- **ACTIVITY**
From the line below that contains "Task: Open the DB Query Tool" to the line that contains "You are a computer-use agent. Viewport: 1417px", repeat every line exactly, both ends included, and nothing else.

- **DATASET CONTENT**
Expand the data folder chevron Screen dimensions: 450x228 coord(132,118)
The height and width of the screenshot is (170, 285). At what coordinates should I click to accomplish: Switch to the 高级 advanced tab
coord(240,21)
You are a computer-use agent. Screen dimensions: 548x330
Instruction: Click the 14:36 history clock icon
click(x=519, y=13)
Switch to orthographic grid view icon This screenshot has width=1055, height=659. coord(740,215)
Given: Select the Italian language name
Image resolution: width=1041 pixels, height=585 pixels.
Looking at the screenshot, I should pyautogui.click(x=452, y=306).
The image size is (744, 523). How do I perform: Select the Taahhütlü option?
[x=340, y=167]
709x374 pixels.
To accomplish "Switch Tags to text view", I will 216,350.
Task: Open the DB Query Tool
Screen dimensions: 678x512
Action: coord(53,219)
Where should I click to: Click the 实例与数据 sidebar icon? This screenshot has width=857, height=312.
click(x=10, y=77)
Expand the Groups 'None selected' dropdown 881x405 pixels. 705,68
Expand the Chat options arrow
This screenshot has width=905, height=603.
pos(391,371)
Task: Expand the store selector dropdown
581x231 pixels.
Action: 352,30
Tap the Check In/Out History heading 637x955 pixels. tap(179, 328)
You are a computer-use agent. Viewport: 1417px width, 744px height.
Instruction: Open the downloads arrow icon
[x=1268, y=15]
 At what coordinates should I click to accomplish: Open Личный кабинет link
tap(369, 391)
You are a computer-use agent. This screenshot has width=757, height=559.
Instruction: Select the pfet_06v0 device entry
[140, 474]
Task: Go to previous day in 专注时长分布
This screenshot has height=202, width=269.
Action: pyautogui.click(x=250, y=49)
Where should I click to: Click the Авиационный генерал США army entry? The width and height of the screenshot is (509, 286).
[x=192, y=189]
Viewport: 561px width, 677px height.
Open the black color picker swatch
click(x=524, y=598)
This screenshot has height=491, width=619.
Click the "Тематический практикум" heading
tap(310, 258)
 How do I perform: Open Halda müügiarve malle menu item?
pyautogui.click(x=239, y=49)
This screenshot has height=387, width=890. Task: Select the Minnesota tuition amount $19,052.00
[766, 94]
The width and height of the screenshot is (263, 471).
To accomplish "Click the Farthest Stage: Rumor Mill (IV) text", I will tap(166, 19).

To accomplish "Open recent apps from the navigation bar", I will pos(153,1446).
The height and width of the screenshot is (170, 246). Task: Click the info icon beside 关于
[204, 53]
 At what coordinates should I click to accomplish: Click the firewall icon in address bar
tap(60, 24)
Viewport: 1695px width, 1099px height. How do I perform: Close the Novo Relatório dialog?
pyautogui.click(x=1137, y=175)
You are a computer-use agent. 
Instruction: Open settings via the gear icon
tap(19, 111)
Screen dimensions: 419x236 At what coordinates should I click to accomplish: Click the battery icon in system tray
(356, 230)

- **WRITTEN ANSWER**
Task: Open the DB Query Tool
Screen dimensions: 678x512
Action: coord(53,219)
Where should I click to: Click the 实例与数据 sidebar icon? This screenshot has width=857, height=312.
click(x=10, y=77)
Expand the Groups 'None selected' dropdown 881x405 pixels. 705,68
Expand the Chat options arrow
This screenshot has width=905, height=603.
pos(391,371)
Task: Expand the store selector dropdown
581x231 pixels.
Action: 352,30
Tap the Check In/Out History heading 637x955 pixels. tap(179, 328)
You are a computer-use agent. Viewport: 1417px width, 744px height.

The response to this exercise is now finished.